- Born: August 1, 1935 Bronx, New York
- Died: February 2, 2018 (aged 82) Boca Raton, Florida
- Occupation: Attorney

= Melvyn Weiss =

American lawyer

Melvyn I. Weiss (August 1, 1935 – February 2, 2018) was an American attorney who co-founded plaintiff class action law firm Milberg Weiss.

==Early life and education==
Born in The Bronx, Weiss grew up in Hollis Hills, Queens and attended Jamaica High School. After graduating from City College of New York in 1956, he graduated three years later with a law degree from New York University School of Law. He served in the United States Army.

==Bribery charges and incarceration==
At one point Weiss and his law firm dominated the market in securities class-action suits, in which investors who suffer losses typically claim that executives had misled them about a company's financial condition.

On March 20, 2008, Weiss announced through his attorney that he would plead guilty to making illegal client kickbacks in exchange for an 18- to 33-month prison sentence and fines and restitution of $10 million.

Prior to his sentencing for what he admitted was "wrongful conduct," and for which he was "profoundly sorry," supporters had flooded the Federal court with over 275 letters detailing Weiss' philanthropic history, including his pro bono work resulting in $6.25 billion in settlements he helped win for Holocaust victims. Both the Federal judge hearing the case and U.S. Attorney called the support for Weiss "unprecedented."

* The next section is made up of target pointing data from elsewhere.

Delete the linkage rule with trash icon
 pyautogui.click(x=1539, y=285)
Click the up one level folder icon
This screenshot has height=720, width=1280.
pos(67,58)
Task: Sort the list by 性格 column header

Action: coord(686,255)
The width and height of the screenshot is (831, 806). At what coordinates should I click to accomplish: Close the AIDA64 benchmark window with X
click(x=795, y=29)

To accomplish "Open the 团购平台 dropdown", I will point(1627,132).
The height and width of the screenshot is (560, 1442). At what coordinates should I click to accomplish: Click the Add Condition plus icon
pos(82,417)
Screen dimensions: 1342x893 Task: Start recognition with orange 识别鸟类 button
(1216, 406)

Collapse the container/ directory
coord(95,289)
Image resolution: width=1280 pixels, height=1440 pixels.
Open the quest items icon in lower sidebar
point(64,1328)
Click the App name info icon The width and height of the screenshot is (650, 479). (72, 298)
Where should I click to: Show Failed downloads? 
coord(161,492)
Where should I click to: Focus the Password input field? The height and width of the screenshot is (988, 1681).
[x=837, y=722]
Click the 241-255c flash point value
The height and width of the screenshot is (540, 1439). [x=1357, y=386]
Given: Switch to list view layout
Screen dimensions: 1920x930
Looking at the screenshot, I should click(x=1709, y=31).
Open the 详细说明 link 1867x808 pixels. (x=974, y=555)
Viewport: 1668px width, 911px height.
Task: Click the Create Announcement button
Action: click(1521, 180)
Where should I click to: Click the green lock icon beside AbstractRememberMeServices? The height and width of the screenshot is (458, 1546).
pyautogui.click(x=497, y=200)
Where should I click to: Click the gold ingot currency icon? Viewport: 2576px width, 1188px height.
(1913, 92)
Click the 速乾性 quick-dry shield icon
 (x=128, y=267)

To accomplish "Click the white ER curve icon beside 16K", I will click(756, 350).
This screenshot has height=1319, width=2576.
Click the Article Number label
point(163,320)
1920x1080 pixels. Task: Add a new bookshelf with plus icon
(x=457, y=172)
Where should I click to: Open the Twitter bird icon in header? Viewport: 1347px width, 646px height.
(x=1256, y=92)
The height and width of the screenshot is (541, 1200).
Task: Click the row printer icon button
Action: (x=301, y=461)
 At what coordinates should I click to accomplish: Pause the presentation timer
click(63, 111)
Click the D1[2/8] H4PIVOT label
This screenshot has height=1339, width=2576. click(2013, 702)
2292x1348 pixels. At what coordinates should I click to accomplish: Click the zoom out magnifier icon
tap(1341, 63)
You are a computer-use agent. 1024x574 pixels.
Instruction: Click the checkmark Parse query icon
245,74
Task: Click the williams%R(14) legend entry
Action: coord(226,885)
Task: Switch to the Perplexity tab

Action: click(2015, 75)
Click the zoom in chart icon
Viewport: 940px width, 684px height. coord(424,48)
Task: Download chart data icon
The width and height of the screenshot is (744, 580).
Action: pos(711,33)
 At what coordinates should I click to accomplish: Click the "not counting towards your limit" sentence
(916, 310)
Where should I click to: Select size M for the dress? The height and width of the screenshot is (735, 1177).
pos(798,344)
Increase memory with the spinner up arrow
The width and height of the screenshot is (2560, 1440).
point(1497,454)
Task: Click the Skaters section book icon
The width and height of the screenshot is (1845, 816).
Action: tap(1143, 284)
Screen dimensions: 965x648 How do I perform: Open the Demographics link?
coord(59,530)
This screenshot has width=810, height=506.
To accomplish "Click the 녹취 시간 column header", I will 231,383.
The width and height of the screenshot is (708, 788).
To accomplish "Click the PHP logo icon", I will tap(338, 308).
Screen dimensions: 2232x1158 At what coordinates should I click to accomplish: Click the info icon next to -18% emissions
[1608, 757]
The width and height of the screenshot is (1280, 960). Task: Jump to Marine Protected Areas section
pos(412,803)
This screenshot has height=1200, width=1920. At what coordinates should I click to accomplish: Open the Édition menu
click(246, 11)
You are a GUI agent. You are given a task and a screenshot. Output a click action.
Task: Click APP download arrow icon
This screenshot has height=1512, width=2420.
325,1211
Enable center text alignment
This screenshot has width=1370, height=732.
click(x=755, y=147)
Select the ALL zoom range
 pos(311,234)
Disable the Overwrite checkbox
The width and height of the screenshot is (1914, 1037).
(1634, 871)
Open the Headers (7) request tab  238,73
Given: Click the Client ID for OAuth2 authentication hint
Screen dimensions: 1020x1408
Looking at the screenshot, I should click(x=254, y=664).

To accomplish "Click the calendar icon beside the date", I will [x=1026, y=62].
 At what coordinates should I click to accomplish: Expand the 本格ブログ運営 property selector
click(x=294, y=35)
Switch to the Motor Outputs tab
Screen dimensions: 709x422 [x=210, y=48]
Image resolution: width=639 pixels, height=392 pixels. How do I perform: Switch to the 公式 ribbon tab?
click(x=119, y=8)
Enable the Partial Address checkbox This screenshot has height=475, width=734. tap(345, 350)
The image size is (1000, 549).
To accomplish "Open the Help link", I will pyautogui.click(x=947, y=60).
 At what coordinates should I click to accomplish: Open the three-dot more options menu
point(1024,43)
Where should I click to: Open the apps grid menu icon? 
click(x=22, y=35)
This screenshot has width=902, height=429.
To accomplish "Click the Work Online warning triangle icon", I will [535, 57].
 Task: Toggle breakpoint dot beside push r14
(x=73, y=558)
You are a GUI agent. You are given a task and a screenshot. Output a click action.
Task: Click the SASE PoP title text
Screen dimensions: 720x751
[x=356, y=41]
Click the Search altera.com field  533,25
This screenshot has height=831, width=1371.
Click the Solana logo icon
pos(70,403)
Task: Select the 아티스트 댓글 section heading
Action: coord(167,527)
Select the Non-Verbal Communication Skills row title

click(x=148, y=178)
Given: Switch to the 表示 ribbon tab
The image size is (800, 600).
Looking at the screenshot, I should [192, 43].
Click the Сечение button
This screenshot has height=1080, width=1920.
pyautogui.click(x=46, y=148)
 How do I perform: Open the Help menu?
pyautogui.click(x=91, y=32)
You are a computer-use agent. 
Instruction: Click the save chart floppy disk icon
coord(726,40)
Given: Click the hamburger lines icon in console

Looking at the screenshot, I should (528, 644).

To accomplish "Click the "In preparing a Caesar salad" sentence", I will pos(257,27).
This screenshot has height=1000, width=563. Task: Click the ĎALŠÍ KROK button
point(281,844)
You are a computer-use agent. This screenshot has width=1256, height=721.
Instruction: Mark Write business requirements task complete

Weiss was sentenced to 30 months of incarceration on Monday June 2, 2008. Three other long-term Milberg Weiss partners — Steven Schulman, David Bershad and William Lerach — were similarly sentenced, with all released by 2010. Weiss served half of his sentence at the minimum security Federal Correctional Institution in Morgantown, West Virginia, with the remainder served under home confinement.

==Death==
Weiss died on February 2, 2018, at his home in Boca Raton, Florida. He had been suffering from Amyotrophic lateral sclerosis (ALS).